---------- DATASET EXCERPTS

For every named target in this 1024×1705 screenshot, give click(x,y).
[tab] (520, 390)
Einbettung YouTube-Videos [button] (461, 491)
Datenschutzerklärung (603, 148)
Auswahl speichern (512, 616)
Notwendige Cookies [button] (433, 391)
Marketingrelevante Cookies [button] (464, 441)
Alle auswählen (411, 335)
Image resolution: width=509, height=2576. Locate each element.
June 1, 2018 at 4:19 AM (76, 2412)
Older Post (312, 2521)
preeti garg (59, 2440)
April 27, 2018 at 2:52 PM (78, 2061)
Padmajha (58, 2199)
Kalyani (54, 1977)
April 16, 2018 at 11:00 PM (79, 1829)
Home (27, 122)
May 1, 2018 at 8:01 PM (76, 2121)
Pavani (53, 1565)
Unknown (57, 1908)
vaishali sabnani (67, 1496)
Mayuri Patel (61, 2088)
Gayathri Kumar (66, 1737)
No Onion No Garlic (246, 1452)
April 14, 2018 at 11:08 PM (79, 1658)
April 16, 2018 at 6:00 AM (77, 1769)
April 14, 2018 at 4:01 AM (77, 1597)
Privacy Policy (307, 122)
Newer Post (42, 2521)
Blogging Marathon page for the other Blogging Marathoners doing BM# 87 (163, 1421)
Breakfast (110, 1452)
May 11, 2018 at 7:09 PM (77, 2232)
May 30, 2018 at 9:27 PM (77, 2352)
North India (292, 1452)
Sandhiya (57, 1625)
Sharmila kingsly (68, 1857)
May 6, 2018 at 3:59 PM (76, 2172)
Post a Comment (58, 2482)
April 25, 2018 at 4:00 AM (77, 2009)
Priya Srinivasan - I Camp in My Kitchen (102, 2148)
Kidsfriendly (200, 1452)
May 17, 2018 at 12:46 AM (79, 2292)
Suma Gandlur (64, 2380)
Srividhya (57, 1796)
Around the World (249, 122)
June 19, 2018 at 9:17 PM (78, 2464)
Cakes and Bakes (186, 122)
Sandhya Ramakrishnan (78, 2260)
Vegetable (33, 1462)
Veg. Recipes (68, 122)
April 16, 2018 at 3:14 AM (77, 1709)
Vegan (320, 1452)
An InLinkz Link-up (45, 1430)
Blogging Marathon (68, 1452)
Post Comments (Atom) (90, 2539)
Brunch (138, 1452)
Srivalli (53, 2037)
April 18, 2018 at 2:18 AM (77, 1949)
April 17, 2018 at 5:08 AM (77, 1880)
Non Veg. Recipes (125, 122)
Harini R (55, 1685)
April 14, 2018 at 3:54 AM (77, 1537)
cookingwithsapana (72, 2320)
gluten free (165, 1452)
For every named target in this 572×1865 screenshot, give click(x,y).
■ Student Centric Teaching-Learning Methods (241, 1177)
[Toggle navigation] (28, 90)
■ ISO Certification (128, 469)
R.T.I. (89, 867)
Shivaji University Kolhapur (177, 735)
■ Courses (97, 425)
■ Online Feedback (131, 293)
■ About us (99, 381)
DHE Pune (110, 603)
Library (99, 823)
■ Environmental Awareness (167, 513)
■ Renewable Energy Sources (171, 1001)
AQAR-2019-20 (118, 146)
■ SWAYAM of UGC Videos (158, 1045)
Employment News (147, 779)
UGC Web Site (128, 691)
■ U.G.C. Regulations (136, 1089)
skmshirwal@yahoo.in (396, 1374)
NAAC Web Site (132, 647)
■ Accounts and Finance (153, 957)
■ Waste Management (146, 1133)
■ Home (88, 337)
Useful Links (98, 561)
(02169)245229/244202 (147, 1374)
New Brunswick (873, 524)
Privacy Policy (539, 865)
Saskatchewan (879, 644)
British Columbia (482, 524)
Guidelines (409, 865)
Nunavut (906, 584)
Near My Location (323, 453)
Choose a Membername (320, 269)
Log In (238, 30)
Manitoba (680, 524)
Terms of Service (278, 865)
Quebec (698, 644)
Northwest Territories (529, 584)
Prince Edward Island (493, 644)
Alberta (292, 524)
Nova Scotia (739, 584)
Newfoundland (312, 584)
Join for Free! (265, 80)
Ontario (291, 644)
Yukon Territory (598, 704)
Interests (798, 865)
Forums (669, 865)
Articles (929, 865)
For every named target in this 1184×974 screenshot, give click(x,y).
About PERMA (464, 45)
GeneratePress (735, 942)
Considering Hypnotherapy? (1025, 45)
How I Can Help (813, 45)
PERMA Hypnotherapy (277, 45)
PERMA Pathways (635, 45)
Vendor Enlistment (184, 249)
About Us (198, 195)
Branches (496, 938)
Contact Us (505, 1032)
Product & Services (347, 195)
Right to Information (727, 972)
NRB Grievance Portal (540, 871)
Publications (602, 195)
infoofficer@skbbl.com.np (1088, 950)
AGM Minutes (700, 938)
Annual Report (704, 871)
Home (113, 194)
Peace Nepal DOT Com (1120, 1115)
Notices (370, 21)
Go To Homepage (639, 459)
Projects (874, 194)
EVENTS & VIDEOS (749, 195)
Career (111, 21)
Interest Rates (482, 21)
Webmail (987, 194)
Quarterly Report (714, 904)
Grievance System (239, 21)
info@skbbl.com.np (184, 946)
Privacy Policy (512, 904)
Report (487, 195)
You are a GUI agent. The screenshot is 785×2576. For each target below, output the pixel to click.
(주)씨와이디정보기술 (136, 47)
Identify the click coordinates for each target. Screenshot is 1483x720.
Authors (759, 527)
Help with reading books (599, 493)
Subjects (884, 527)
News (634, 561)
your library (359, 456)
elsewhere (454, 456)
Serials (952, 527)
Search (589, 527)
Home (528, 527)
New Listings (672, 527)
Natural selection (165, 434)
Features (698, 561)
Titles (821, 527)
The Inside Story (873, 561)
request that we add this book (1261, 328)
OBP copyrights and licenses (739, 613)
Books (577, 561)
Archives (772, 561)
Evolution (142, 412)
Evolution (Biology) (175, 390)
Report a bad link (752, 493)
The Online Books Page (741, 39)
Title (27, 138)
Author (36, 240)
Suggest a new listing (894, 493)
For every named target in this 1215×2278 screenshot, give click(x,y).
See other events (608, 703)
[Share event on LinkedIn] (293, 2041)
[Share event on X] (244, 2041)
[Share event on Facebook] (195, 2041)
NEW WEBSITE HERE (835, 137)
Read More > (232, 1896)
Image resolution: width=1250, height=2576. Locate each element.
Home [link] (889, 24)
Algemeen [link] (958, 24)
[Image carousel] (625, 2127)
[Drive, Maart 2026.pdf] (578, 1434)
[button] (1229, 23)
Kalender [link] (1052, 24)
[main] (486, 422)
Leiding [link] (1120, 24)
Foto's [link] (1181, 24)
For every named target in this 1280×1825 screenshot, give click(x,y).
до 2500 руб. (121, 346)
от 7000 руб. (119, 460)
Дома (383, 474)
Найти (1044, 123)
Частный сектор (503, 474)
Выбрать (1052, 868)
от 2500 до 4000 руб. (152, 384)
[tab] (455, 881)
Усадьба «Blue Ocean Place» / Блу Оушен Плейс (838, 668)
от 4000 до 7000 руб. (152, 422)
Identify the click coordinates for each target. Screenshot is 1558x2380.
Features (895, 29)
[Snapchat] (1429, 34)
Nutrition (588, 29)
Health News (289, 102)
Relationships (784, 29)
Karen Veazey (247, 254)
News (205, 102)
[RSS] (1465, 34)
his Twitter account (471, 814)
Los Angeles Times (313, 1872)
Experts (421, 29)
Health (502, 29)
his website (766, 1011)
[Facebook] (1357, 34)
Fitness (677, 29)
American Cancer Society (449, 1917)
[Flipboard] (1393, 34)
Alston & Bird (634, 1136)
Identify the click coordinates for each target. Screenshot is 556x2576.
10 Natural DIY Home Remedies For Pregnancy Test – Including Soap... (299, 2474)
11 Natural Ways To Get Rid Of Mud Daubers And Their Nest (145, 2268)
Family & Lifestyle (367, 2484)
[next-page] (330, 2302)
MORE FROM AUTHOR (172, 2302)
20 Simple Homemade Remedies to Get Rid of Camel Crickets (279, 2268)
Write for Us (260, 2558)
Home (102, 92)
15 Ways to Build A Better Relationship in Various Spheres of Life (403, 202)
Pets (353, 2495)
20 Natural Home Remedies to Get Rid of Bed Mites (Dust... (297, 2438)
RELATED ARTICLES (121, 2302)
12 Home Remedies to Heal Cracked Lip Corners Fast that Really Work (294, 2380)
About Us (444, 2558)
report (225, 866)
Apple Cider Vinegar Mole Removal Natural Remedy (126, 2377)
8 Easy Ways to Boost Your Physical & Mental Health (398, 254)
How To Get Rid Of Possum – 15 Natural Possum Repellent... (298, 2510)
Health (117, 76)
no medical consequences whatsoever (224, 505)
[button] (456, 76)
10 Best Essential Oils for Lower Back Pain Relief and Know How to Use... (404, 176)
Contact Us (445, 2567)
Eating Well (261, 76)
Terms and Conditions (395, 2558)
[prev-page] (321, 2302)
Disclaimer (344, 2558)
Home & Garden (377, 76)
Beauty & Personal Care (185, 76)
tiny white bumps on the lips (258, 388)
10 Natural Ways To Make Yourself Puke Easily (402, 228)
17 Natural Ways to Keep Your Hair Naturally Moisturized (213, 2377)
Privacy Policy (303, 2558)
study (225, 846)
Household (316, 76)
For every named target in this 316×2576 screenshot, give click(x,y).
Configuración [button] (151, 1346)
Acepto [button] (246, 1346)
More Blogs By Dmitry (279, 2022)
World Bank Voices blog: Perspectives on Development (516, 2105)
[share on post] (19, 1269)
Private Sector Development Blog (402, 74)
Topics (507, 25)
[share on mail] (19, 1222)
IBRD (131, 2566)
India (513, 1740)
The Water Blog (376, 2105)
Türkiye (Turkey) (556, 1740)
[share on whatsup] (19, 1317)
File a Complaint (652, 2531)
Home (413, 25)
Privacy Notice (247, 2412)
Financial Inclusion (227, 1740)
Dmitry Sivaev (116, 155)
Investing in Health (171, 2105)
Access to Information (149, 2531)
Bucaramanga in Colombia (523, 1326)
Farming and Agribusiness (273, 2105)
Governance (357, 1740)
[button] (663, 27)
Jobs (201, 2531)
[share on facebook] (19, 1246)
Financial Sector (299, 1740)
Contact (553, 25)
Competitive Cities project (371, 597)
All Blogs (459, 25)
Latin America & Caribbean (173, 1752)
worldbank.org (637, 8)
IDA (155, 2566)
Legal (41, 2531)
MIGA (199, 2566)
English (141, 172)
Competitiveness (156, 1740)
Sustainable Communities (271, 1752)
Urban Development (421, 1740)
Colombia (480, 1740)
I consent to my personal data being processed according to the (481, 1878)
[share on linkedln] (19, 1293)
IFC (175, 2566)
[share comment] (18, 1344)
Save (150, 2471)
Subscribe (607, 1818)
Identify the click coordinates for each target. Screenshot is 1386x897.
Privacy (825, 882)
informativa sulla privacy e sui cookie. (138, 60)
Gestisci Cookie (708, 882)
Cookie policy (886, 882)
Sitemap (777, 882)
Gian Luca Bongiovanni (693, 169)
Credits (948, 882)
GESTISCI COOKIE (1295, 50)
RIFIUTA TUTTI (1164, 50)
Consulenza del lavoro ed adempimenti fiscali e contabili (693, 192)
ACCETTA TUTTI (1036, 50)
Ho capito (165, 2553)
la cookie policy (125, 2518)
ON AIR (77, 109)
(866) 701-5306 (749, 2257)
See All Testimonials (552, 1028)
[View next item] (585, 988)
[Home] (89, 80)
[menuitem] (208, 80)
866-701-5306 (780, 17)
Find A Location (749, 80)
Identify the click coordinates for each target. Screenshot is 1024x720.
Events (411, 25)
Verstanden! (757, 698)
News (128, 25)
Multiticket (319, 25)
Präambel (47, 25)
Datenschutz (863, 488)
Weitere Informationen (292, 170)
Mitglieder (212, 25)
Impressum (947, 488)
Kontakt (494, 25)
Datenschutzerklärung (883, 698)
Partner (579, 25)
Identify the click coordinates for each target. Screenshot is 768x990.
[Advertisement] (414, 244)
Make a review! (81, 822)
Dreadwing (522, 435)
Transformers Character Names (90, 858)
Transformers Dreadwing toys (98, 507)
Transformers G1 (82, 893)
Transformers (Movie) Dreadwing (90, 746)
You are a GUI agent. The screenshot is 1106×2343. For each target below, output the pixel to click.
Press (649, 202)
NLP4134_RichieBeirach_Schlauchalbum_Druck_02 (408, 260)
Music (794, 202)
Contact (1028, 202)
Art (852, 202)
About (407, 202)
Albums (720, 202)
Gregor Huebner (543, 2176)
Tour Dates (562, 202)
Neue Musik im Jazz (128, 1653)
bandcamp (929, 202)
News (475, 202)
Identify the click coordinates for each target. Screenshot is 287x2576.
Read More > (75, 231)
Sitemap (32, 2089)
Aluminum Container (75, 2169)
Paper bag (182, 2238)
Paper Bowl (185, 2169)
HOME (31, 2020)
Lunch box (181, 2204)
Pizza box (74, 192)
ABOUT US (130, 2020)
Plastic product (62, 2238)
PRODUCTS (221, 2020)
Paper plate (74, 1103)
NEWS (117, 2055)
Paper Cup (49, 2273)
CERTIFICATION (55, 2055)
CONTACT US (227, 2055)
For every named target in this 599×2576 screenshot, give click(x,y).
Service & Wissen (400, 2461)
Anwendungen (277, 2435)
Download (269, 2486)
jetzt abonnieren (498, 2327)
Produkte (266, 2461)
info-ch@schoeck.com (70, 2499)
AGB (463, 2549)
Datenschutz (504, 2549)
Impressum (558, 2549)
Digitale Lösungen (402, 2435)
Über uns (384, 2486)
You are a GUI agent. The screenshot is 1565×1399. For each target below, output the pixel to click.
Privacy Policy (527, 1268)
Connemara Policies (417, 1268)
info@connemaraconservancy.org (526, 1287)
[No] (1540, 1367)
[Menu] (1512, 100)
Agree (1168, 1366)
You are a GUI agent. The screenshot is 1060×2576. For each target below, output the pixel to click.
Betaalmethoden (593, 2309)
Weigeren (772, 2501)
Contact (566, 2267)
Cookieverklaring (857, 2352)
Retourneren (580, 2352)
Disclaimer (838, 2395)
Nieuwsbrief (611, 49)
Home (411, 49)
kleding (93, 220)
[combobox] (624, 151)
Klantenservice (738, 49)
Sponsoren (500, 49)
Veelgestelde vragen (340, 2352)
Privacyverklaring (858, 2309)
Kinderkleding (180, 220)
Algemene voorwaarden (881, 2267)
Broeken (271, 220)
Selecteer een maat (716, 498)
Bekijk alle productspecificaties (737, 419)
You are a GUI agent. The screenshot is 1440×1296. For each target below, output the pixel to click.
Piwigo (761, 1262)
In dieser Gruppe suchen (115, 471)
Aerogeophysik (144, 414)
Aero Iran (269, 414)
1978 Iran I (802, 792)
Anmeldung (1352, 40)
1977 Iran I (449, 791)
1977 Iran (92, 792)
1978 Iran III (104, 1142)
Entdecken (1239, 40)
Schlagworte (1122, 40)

--------------------

» WORK TO DO: Extract the lines from the one that contains "ABOUT US (130, 2020)" through the one that contains "Bekijk alle productspecificaties (737, 419)", both included, and reproduce them unchanged.

» THE ANSWER:
ABOUT US (130, 2020)
Plastic product (62, 2238)
PRODUCTS (221, 2020)
Paper plate (74, 1103)
NEWS (117, 2055)
Paper Cup (49, 2273)
CERTIFICATION (55, 2055)
CONTACT US (227, 2055)
For every named target in this 599×2576 screenshot, give click(x,y).
Service & Wissen (400, 2461)
Anwendungen (277, 2435)
Download (269, 2486)
jetzt abonnieren (498, 2327)
Produkte (266, 2461)
info-ch@schoeck.com (70, 2499)
AGB (463, 2549)
Datenschutz (504, 2549)
Impressum (558, 2549)
Digitale Lösungen (402, 2435)
Über uns (384, 2486)
You are a GUI agent. The screenshot is 1565×1399. For each target below, output the pixel to click.
Privacy Policy (527, 1268)
Connemara Policies (417, 1268)
info@connemaraconservancy.org (526, 1287)
[No] (1540, 1367)
[Menu] (1512, 100)
Agree (1168, 1366)
You are a GUI agent. The screenshot is 1060×2576. For each target below, output the pixel to click.
Betaalmethoden (593, 2309)
Weigeren (772, 2501)
Contact (566, 2267)
Cookieverklaring (857, 2352)
Retourneren (580, 2352)
Disclaimer (838, 2395)
Nieuwsbrief (611, 49)
Home (411, 49)
kleding (93, 220)
[combobox] (624, 151)
Klantenservice (738, 49)
Sponsoren (500, 49)
Veelgestelde vragen (340, 2352)
Privacyverklaring (858, 2309)
Kinderkleding (180, 220)
Algemene voorwaarden (881, 2267)
Broeken (271, 220)
Selecteer een maat (716, 498)
Bekijk alle productspecificaties (737, 419)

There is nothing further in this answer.